• **WORK INSTRUCTION**
The answer must consist of every line from the data that holds "blue".

• **DATA**
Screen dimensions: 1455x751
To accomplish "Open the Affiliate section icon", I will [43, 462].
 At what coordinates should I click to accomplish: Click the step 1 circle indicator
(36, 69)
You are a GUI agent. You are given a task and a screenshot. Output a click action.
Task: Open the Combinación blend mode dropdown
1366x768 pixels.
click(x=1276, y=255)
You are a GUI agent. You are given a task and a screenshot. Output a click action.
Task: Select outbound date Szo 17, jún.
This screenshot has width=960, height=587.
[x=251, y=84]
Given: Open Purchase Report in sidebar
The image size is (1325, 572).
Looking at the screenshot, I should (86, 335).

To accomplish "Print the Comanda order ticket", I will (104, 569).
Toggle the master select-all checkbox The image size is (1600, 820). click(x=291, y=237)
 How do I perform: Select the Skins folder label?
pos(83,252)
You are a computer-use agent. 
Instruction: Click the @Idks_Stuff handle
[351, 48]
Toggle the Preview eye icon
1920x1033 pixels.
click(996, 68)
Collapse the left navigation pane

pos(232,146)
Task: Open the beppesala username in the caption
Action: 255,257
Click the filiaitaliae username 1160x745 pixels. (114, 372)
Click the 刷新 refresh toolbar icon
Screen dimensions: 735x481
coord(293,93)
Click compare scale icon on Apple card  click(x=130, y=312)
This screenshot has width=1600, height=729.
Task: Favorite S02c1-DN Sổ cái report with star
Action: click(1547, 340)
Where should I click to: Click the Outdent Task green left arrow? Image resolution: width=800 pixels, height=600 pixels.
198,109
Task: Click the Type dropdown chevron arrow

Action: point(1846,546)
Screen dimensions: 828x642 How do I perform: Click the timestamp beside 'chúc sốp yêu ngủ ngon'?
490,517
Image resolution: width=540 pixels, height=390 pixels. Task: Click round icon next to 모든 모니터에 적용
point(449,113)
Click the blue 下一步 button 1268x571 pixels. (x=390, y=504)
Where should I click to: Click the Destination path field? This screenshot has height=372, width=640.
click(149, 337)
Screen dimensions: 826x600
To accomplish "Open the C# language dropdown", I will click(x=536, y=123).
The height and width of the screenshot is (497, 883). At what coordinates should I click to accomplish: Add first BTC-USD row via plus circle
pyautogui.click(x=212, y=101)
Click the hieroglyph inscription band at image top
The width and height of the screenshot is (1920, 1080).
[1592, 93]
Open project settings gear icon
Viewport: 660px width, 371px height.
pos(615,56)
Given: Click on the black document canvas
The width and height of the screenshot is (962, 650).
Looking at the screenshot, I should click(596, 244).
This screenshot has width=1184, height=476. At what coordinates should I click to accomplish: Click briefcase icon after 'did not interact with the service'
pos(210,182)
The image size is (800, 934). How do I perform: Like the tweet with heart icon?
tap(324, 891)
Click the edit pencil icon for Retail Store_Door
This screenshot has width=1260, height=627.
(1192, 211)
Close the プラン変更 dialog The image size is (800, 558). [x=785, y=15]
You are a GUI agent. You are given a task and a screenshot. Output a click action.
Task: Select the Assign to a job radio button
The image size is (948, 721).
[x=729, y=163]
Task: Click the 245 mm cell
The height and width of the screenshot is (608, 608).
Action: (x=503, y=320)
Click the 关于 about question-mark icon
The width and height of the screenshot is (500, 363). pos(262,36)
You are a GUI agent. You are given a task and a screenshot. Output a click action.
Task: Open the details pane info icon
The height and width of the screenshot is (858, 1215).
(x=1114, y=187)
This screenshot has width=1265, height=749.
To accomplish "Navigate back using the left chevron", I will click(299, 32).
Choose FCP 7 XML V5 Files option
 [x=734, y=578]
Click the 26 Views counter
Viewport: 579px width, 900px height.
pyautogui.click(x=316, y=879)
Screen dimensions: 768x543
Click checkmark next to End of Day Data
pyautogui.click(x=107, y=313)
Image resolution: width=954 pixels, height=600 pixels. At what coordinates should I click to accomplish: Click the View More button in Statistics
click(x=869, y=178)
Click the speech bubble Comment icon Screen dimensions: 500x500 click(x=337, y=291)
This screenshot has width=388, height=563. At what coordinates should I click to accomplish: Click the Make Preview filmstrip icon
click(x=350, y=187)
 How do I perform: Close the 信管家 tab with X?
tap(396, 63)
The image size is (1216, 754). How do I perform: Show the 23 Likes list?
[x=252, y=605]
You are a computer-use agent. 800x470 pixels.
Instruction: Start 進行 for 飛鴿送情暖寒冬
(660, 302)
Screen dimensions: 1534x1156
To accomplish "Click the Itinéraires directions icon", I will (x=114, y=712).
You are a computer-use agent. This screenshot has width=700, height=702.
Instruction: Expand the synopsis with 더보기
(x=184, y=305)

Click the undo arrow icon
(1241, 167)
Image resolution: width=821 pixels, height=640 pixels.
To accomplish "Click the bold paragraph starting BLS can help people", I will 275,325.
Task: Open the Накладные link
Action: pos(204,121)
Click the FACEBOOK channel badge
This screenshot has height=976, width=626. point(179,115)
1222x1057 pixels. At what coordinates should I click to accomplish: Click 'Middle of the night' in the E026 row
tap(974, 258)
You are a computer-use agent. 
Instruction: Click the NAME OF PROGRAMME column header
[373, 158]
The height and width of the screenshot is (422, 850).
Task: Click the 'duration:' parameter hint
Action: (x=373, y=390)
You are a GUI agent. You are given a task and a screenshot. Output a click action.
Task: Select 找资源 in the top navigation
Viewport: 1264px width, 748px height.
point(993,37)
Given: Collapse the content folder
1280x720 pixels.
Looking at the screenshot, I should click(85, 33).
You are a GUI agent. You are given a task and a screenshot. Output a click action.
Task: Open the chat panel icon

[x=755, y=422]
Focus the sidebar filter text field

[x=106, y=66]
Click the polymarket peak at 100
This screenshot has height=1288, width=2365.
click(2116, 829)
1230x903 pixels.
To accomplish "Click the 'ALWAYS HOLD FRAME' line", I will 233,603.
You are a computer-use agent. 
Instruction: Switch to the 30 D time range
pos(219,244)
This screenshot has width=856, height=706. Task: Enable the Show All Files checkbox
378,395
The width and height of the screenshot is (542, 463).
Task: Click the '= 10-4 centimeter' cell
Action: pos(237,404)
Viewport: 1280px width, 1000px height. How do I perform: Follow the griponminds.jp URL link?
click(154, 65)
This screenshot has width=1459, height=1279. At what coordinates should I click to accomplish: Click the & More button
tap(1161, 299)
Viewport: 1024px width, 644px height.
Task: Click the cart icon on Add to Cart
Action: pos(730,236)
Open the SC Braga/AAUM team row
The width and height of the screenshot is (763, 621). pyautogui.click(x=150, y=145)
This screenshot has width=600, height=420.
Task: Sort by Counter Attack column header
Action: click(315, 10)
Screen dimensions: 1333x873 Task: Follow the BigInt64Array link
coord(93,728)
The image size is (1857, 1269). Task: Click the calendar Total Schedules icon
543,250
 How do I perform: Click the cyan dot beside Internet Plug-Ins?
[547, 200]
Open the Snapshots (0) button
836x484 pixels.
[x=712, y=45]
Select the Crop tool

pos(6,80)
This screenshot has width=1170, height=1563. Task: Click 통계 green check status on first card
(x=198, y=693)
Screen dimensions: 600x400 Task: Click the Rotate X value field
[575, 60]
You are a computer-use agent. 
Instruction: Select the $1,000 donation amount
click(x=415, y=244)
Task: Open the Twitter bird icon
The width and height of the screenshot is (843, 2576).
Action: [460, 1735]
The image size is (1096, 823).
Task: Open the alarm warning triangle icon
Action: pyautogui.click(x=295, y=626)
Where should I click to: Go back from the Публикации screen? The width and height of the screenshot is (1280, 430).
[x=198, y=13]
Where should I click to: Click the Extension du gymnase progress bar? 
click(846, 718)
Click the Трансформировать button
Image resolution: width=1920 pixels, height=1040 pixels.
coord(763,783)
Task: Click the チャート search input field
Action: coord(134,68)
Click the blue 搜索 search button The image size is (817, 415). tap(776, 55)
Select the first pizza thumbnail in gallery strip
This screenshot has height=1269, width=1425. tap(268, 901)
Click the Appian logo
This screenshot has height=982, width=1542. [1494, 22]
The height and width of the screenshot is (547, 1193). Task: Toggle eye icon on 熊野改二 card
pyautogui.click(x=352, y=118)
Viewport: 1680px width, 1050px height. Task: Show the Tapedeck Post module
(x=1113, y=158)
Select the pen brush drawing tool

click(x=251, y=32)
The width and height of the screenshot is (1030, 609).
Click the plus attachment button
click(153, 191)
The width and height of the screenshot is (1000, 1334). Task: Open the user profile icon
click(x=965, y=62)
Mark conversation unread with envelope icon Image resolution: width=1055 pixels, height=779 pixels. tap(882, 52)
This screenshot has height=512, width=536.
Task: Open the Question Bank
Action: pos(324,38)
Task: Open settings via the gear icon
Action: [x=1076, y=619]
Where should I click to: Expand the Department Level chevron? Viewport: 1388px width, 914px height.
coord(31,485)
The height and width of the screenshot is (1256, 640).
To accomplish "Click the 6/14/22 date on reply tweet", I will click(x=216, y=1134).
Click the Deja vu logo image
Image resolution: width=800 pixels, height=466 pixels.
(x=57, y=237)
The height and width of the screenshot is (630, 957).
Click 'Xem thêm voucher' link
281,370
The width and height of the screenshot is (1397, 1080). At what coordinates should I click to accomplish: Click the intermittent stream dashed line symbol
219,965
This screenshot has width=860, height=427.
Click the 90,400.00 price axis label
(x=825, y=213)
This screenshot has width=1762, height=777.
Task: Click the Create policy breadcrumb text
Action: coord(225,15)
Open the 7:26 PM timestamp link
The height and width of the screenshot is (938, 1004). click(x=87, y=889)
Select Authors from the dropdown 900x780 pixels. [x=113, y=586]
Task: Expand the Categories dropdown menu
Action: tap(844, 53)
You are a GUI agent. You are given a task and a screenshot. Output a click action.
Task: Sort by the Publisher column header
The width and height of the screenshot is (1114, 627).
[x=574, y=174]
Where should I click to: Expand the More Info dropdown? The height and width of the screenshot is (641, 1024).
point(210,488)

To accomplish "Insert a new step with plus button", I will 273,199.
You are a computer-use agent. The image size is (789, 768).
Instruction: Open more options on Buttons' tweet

• **OUTPUT**
Click the blue 下一步 button 1268x571 pixels. (x=390, y=504)
Click the blue 搜索 search button The image size is (817, 415). tap(776, 55)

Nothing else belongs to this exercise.